“I’ll go, massa captain,” shouted out Jake, who had been listening eagerly to this conversation. “I’se dibe like porpuss an’ swim like fiss.”
“I know that,” said Captain Miles laughing. “I recollect the way you came aboard my ship. But you can try if you like, darkey. If you find that axe, you’ll be the saving of all of us, and give a fair return for your passage, my hearty!”
Jake did not need any further persuasion.
Making his way along the bulwarks, he clambered on to the main rigging, now lying flat across the capsized vessel, until he came to a clear space between the mainmast and the forecastle, from whence the boats and cook’s galley had been washed away.
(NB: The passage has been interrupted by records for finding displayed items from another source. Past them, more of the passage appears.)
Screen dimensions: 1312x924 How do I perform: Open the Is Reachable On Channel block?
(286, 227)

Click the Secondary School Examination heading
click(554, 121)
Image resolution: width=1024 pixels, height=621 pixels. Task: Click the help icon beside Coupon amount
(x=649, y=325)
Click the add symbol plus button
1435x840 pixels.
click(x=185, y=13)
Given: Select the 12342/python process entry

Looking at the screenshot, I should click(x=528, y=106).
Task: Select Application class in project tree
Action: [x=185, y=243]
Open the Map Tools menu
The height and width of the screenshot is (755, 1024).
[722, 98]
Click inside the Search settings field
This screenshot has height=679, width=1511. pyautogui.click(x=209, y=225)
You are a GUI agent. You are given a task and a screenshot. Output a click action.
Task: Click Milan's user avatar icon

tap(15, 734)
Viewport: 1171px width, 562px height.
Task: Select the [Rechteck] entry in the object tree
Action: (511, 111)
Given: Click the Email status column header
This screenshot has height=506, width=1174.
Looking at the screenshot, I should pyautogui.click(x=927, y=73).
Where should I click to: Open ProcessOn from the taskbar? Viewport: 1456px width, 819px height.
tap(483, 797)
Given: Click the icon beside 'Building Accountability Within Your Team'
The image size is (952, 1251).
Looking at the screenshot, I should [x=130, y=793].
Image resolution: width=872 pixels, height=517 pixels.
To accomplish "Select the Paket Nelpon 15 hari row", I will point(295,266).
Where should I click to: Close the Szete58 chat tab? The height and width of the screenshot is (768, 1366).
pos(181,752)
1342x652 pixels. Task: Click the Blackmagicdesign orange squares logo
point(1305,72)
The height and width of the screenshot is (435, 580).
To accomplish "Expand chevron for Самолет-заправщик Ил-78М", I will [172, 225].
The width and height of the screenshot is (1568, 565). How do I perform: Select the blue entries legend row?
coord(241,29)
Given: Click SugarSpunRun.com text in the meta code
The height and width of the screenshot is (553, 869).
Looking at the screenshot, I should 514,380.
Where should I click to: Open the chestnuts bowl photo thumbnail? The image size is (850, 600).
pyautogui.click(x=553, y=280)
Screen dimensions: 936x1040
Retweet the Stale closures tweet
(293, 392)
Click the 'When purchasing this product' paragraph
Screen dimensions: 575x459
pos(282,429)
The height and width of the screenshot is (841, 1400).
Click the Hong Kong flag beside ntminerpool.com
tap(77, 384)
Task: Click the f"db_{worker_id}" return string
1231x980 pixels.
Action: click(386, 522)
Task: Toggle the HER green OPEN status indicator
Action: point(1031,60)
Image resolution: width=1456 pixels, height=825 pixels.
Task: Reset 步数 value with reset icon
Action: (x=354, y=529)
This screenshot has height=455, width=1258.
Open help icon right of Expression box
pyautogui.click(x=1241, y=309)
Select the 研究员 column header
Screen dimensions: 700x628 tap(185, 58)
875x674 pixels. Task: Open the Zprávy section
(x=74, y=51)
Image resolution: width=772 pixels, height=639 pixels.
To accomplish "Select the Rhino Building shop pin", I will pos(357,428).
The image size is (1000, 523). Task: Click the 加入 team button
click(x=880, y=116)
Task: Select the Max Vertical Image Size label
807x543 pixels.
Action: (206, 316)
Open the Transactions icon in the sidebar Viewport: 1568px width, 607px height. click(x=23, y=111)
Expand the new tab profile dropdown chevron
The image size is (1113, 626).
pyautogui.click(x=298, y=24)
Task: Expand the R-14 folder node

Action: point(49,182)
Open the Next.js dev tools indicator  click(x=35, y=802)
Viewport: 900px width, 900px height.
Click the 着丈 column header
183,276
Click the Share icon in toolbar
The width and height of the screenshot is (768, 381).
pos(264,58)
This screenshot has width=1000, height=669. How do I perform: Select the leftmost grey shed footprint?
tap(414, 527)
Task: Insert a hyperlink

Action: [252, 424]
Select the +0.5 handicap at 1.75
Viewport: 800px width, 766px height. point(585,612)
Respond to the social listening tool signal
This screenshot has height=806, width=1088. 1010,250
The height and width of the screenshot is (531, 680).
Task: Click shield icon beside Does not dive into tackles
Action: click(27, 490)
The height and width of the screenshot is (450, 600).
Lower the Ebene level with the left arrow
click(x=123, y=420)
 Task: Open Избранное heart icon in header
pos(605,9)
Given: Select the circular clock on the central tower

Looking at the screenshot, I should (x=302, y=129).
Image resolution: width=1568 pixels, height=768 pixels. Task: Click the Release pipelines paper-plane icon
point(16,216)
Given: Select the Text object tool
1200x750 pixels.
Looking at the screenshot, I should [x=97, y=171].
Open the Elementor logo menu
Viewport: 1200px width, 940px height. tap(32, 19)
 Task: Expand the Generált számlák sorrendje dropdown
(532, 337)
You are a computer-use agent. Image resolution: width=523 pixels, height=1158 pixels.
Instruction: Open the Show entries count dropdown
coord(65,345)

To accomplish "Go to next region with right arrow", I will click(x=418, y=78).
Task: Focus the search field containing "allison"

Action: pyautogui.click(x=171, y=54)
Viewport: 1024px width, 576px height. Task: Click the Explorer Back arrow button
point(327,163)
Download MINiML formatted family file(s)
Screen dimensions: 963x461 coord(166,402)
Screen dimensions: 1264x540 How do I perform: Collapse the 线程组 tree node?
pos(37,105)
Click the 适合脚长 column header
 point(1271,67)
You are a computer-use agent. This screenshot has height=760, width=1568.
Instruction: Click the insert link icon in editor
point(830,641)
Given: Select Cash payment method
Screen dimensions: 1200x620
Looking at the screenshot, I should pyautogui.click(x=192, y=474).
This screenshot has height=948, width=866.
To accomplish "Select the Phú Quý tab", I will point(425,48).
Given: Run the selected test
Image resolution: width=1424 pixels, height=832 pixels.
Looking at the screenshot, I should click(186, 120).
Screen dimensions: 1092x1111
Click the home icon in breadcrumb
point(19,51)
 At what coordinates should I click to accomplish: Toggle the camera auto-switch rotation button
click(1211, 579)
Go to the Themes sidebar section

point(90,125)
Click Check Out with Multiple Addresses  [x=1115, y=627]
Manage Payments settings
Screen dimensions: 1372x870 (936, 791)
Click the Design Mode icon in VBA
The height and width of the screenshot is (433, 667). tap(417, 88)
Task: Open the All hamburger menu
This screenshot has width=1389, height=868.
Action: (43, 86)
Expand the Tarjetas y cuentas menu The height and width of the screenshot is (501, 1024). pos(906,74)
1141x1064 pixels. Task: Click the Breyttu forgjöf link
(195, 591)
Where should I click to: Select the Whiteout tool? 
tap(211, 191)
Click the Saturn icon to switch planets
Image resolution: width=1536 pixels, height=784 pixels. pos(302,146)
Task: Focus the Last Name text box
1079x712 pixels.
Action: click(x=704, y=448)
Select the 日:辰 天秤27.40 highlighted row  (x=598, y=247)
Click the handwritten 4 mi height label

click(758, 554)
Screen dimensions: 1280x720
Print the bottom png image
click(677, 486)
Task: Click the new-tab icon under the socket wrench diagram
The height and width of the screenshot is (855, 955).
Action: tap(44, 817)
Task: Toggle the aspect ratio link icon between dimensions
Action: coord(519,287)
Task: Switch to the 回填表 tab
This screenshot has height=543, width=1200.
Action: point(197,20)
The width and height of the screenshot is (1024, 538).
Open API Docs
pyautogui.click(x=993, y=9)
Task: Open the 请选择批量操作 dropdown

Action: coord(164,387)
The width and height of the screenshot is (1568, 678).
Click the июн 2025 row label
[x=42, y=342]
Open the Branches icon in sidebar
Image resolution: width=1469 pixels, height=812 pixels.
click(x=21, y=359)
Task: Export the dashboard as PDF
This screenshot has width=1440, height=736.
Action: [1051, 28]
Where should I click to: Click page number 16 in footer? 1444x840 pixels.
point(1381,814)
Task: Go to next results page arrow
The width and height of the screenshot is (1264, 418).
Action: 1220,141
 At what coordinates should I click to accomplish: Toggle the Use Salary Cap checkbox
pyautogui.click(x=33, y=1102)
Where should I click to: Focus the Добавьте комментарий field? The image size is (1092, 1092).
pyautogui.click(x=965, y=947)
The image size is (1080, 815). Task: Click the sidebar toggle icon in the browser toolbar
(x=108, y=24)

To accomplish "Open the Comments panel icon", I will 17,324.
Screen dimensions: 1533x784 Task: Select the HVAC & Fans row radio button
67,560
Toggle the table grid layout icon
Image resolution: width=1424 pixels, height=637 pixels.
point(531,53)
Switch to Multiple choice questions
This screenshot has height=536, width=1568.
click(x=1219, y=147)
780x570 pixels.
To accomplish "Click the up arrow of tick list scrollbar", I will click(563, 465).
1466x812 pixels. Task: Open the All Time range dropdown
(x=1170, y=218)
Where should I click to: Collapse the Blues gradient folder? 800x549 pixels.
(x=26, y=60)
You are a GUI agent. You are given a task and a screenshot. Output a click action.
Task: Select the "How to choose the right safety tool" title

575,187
Jumping into the water at this point, he swam towards the spot where he thought the entrance to the forecastle should lie, for the sea was washing about forward, and nothing to be seen above the surface but a small portion of the port bulwarks near the dead-eyes of the fore-shrouds and a bit of the port cat-head.
Jake then dived below the water, disappearing from our view for a few seconds that seemed interminable as we waited.
“I hope he hasn’t come to grief,” said Captain Miles anxiously. “So many things have been carried away and jumbled up in a mass there forwards, that the poor fellow might get fixed in and be drowned, without the chance of saving himself.”
But his alarm was quite unnecessary, Jake rising above the water in another moment and scrambling up into the main rigging, in a very hurried manner, as if something was pursuing him.
His face as he turned it towards us was almost green | with fright, and we could hear his teeth chattering | with fear and cold combined.
“Well,” sang out Captain Miles, “I’m glad to see you out of that hole alive. But, what’s the matter, my man? have you got the axe?”
“N–n–n–no, Mass’ Cap’en,” stuttered Jake, making his way aft again along the bulwarks, “got no axe nor nuffin’. Dere am duppy or de debbil in de fo’c’s’le. Bress de Lor’, dis pore niggah only sabe him life an’—dat all!”